::: Document passage :::
Previously, the latest finds of Bubalus murrensis were dated to the last interglacial (known as MIS 5 or Eemian) of Central Europe, and it was therefore assumed to have become extinct sometime during the subsequent last Ice Age, similar to other representatives of the interglacial Palaeoloxodon fauna (such as the straight-tusked elephant, Merck's rhinoceros, the narrow-nosed rhinoceros (Stephanorhinus hemitoechus) and the hippopotamus). However, due to the general dearth of remains of the species, this assumption was purely speculative. In 2020, a well preserved skull was described from the East European Plain near Kolomna in Moscow Oblast, Russia, attesting to its presence in this region around 12,761 years Before Present. This is over 100,000 years after the next youngest record of the species and moves its suggested date of extinction to the Bølling–Allerød interstadial or younger, around the Pleistocene-Holocene boundary.

Some researchers believe that the species may have also persisted in southern Europe, possibly even into the Neolithic period. A relief from the Fourneau du Diable, Bourdeilles, Dordogne, France, has been interpreted by some authors as a depiction of water buffalo due to the combination of backward-facing horns, a pronounced dewlap and a characteristic dorsal line and dated to around 16,000 years Before Present. Bones tentatively identified as belonging to water buffalo and dated to the earliest Neolithic have been found in the Pannonian basin. However, their identification is uncertain as postcrania of buffalo and cattle, fragmentary ones in particular, are not easily distinguishable and neither horns nor crania have been found.
::: Data section :::
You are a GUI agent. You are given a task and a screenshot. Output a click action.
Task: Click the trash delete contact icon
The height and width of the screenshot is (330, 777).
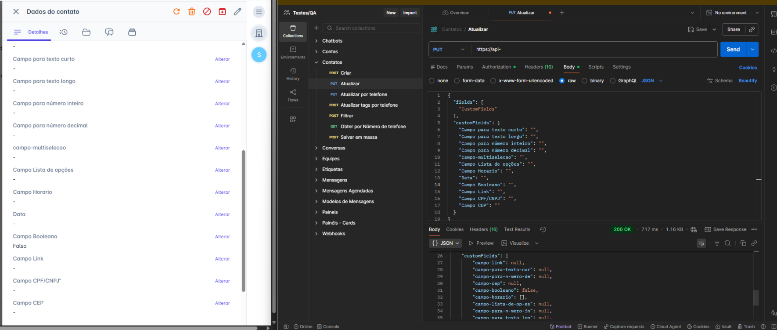(x=192, y=12)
:::
**Work task:** From the Bubalus murrensis passage, extract the words starting with "Some researchers believe" and going on through "have been found.", copied without any change. Rely only on the Bubalus murrensis passage, not the material.

**Response area:**
Some researchers believe that the species may have also persisted in southern Europe, possibly even into the Neolithic period. A relief from the Fourneau du Diable, Bourdeilles, Dordogne, France, has been interpreted by some authors as a depiction of water buffalo due to the combination of backward-facing horns, a pronounced dewlap and a characteristic dorsal line and dated to around 16,000 years Before Present. Bones tentatively identified as belonging to water buffalo and dated to the earliest Neolithic have been found in the Pannonian basin. However, their identification is uncertain as postcrania of buffalo and cattle, fragmentary ones in particular, are not easily distinguishable and neither horns nor crania have been found.